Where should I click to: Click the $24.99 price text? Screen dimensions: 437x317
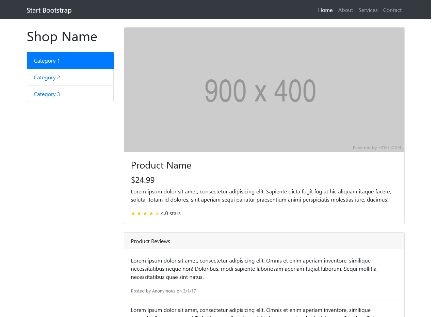point(143,180)
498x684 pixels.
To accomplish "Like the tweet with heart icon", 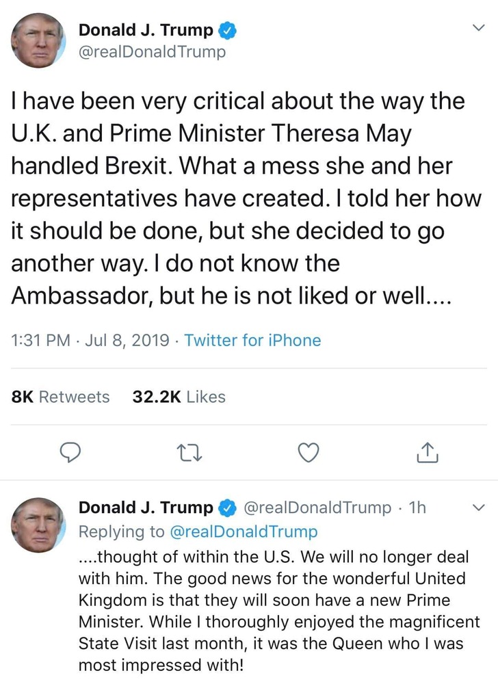I will pyautogui.click(x=311, y=452).
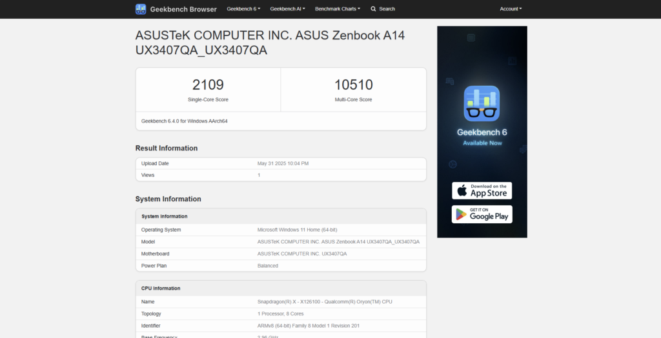Click the Multi-Core Score value 10510

click(x=353, y=85)
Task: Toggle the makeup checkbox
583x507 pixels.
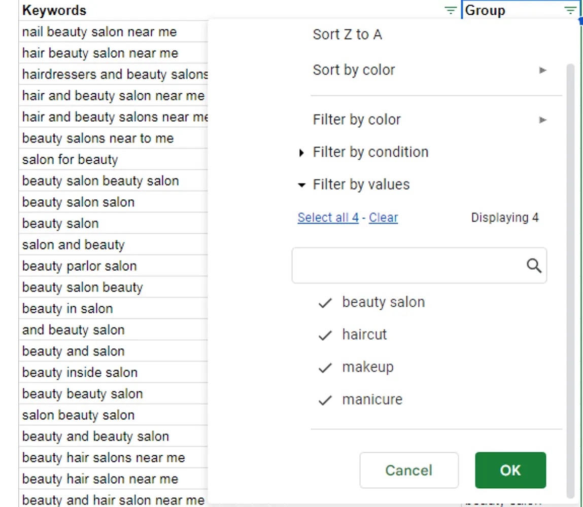Action: click(x=325, y=368)
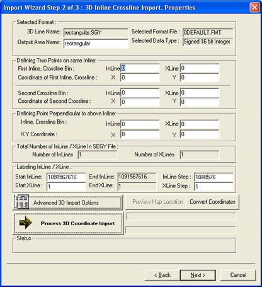Edit the Start InLine value field
This screenshot has height=287, width=262.
pos(66,177)
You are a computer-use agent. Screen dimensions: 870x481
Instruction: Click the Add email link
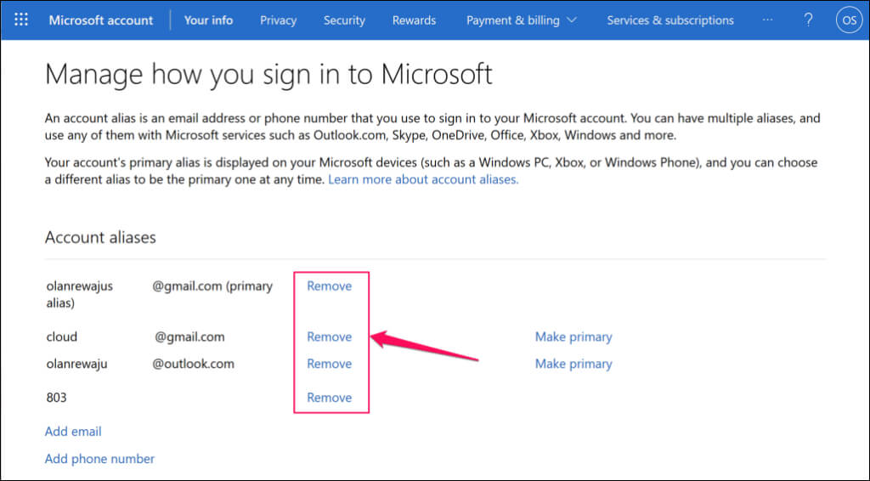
********************
**REQUIREMENT**.
Nothing but the lines from the line containing "583x507 pixels." through the last line of the records above is to be extracted, exactly and with no pictures.

**RESPONSE TO THE EXERCISE**.
583x507 pixels.
Action: click(x=325, y=368)
Edit the Start InLine value field
This screenshot has height=287, width=262.
pos(66,177)
You are a computer-use agent. Screen dimensions: 870x481
Instruction: Click the Add email link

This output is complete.